# Dogs devocalized



## DaViking (Sep 27, 2011)

This is terrible. Dogs devocalized.
Owners ‘Devocalizing’ Dogs To Curtail Pets From Barking « CBS DC


----------



## kevin bradley (Aug 9, 2009)

sickening. Nothing humans do surprises me any longer though.

We can find a way to brutalize anything with a heartbeat.


----------



## Maxy24 (Mar 5, 2011)

While I would never be okay doing it to my own dog, I am sort of on the fence about it in certain situations. For example, I don't know if I consider it worse than putting a shock collar on a dog for barking, I consider shock collars, particularly when used for an emotionally charged behavior like barking, cruel. So I'm not sure which is worse (assuming no complications in surgery). Also, if someone has been told they need to silence their dog or get evicted, and is thus left with having to silence their dog quickly, find a new place to live (unlikely since they'll probably need to rent again and would run into the same issue), or bringing the dog to the shelter, I don't think debarking would be the worst choice. I mean we routinely spay dogs and that is a more invasive surgery than debarking. I don't think it has a lot of common long term affects (or not that I've heard about).


What I don't agree with is buying a dog with the intention of debarking it (don't get a dog is you can't stand any barking) or debarking a dog without trying to solve the underlying issue first. I don't agree with it being used as a way to ignore the dog's needs (dogs barking out of boredom or under-stimulation) I would be irate if someone got a vocal breed, like a Sheltie or something, and then got angry about it's barking and debarked it, you should have done your homework and gotten a quieter breed!


----------



## meggels (May 30, 2010)

Honestly, I looked into this for Abbie when I was moving into my apartment complex. I was very worried about her barking, upsetting neighbors, and then us being put into a tough situation.

EXTRACTED ENTRIES:
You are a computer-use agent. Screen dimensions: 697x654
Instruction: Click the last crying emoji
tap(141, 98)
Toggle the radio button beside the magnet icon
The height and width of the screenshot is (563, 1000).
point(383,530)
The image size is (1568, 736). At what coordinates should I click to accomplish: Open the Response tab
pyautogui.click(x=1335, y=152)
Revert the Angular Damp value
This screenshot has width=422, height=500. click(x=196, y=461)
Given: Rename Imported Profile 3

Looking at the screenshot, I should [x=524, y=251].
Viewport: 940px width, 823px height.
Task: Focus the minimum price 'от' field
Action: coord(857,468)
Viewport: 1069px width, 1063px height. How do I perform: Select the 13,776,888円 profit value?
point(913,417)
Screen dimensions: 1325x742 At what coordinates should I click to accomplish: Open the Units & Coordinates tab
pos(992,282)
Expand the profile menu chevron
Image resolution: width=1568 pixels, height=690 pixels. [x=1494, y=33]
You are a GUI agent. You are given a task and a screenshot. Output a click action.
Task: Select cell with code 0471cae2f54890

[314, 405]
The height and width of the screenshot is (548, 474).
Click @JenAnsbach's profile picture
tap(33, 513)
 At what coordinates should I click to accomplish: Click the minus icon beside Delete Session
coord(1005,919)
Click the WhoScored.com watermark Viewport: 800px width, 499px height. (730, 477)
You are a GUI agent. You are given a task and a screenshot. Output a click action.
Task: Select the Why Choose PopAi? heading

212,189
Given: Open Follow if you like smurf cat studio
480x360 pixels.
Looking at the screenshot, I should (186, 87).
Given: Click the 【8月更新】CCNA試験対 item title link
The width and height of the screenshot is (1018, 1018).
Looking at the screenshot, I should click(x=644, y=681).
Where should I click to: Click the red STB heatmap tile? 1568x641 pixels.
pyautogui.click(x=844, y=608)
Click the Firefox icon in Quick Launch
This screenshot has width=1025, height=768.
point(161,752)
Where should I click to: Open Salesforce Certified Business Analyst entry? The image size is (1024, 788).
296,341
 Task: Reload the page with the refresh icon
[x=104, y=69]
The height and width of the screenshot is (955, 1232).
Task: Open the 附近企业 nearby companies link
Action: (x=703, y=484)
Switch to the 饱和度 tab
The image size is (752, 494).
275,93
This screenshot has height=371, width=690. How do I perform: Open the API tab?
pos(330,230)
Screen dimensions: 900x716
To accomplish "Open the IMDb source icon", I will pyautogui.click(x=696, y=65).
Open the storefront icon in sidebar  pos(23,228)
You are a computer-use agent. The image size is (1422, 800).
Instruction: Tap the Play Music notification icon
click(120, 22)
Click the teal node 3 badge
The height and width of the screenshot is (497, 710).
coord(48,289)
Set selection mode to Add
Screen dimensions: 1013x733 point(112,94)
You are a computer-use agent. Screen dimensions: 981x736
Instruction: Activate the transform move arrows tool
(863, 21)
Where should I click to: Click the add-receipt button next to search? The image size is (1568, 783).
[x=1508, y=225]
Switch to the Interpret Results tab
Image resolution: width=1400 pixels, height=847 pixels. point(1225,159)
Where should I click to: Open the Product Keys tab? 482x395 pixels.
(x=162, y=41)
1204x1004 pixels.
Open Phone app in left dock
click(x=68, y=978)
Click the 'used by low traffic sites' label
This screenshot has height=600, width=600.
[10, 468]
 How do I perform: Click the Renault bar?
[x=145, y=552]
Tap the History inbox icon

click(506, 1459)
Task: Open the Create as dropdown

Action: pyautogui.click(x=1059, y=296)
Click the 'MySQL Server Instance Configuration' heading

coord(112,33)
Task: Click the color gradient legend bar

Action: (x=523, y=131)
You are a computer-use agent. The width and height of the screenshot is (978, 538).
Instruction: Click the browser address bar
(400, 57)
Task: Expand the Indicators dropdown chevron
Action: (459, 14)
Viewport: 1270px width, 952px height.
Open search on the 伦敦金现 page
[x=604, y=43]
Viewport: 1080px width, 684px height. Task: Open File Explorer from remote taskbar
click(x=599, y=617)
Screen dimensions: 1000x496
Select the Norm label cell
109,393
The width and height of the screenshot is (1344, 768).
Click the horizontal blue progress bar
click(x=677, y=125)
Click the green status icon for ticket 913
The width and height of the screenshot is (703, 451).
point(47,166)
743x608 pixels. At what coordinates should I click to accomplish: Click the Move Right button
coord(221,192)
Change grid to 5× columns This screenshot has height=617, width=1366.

EXERCISE INSTRUCTIONS:
a – Could you transcribe everything from "What I don't" down to "(May 30, 2010)" in the dog devocalization thread?
b – Can you go on with the dog devocalization thread from its last sentence?

RESULTS OF THE TASKS:
a –
What I don't agree with is buying a dog with the intention of debarking it (don't get a dog is you can't stand any barking) or debarking a dog without trying to solve the underlying issue first. I don't agree with it being used as a way to ignore the dog's needs (dogs barking out of boredom or under-stimulation) I would be irate if someone got a vocal breed, like a Sheltie or something, and then got angry about it's barking and debarked it, you should have done your homework and gotten a quieter breed!


----------



## meggels (May 30, 2010)

b –
I didn't though, instead I worked with my friend who is a great trainer, she's been going more places (becoming less scared of people which makes her less inclined to bark). I've even checked in with my neighbors, the ones that live above me and across from me (I'm in the basement) and they all say she's really not an issue, that she barks for a minute and then stops after a few "woof's" lol, and it's typically just when she hears the door to the building.


----------



## Kassandra (Jun 6, 2012)

I personally think it is disgusting.. I don't want to hear a lot of people talk, honestly. But can I take out their voice-box? NO! Suck it up. It's the same thing. You can teach them not to bark at certain things like people coming to the door, walking in front of your house or whatever else gets them going. Taking away their ability to talk is ridiculous. It's the same thing as taking away a humans voice-box IMO. 

Some people are probably going to say that they don't express themselves by barking and that they use body language. Humans also use body language but we certainly still express ourselves by talking. 

This is so repulsive.


----------



## xchairity_casex (Oct 8, 2011)

i would much MUCH rather use a shock collar then de-bark a dog!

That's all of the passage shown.